What needs to be done: When you copy the entries, keep every word exactly as it is and drop the images.

[Data items]
== Segment start ==
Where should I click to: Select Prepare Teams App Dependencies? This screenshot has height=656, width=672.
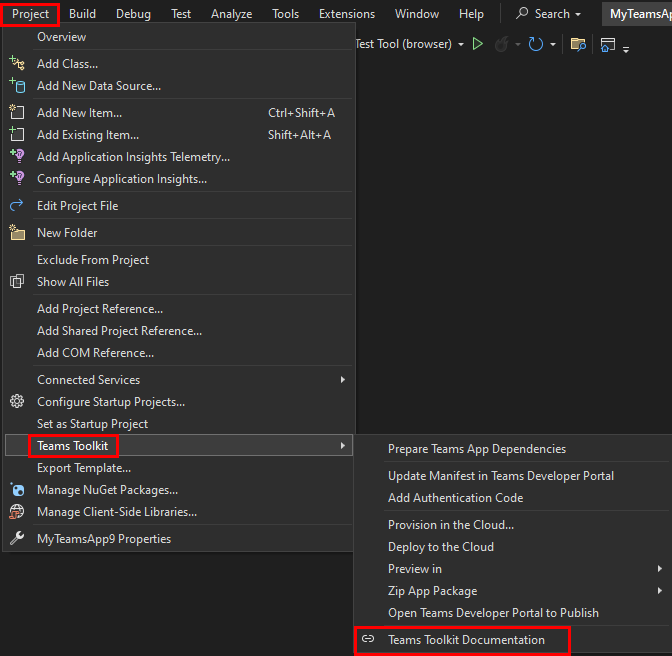point(477,449)
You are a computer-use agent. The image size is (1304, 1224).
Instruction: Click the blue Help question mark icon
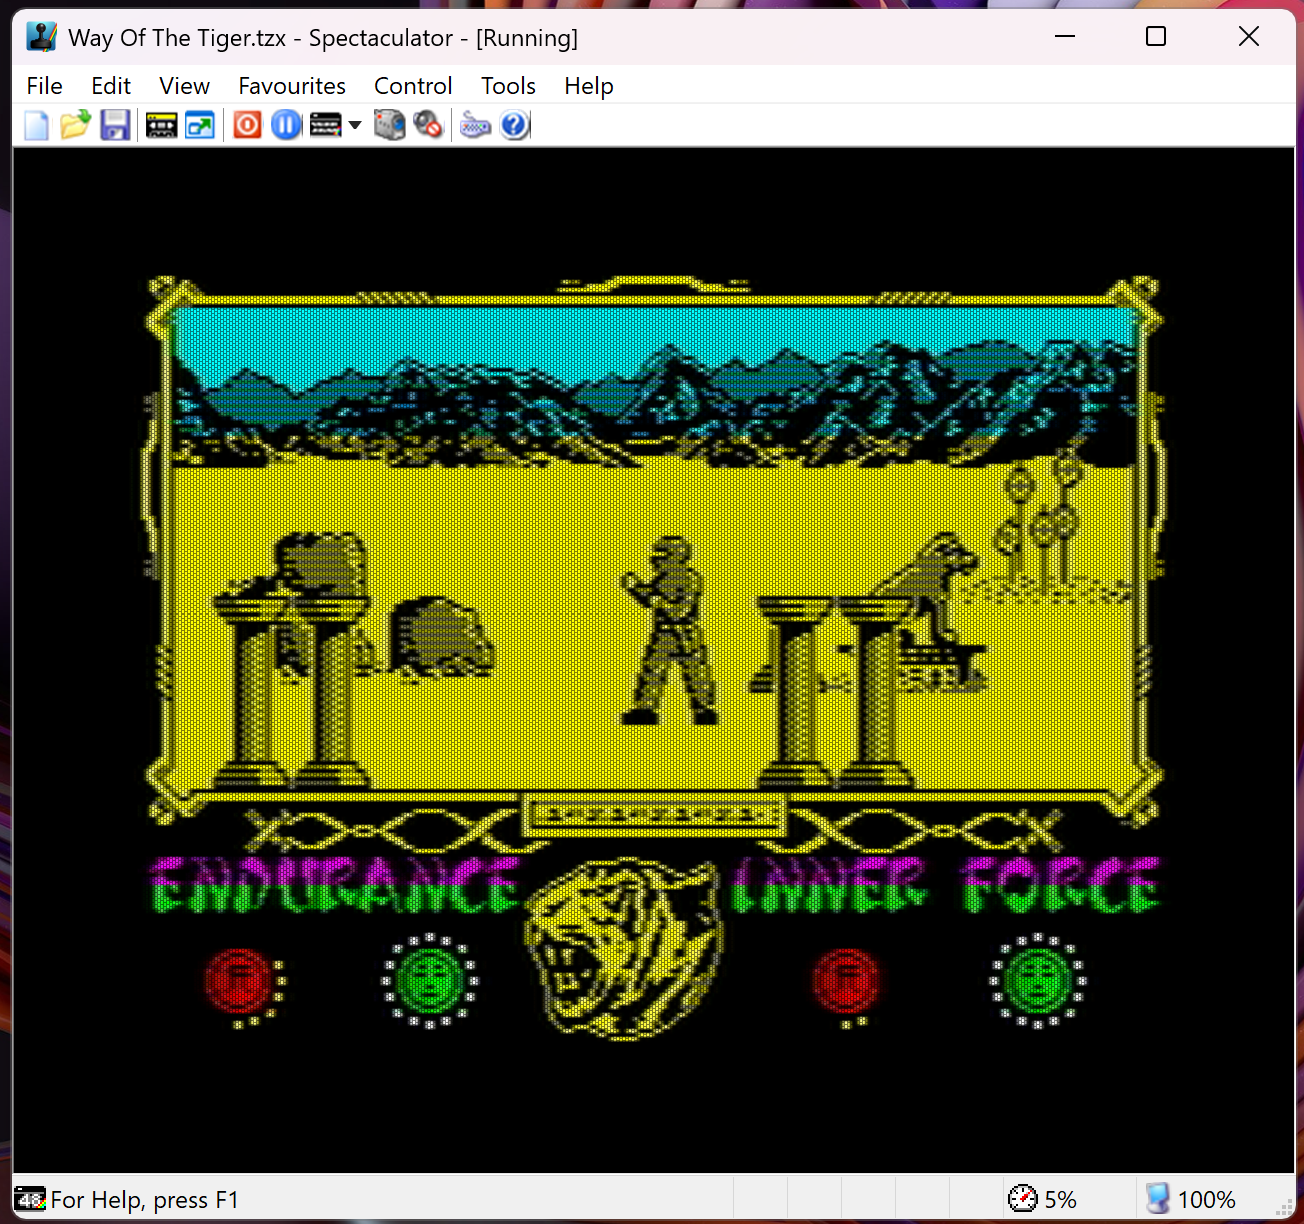[514, 126]
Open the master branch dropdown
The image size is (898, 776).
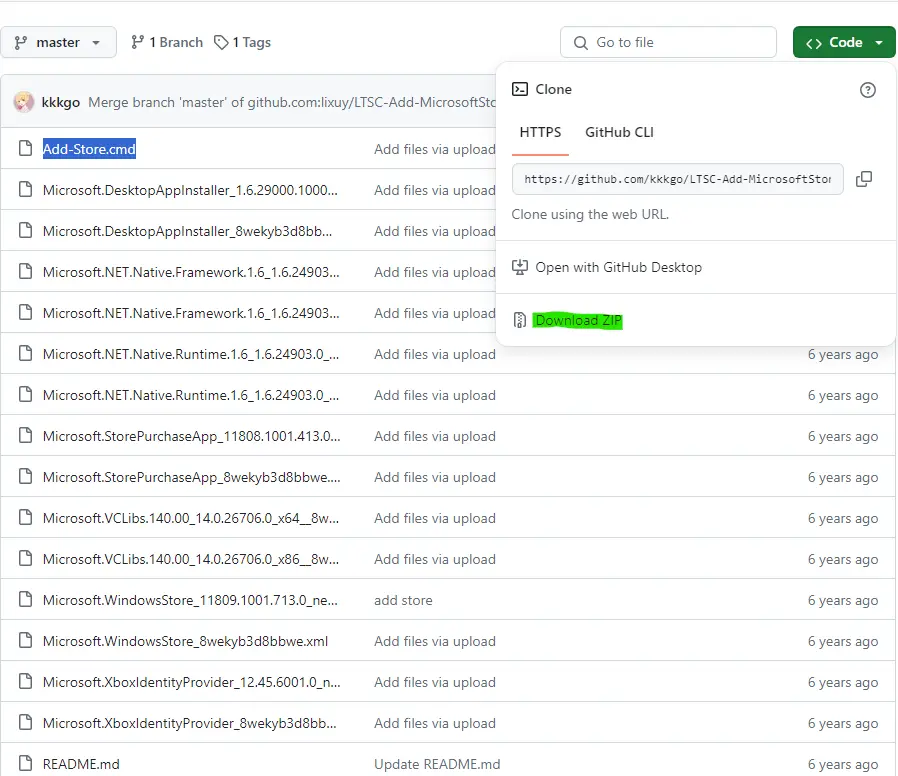click(58, 42)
== Segment end ==
Exercise solution:
Where should I click to: Select Prepare Teams App Dependencies? This screenshot has height=656, width=672.
point(477,449)
You are a computer-use agent. The image size is (1304, 1224).
Instruction: Click the blue Help question mark icon
[514, 126]
Open the master branch dropdown
The image size is (898, 776).
click(58, 42)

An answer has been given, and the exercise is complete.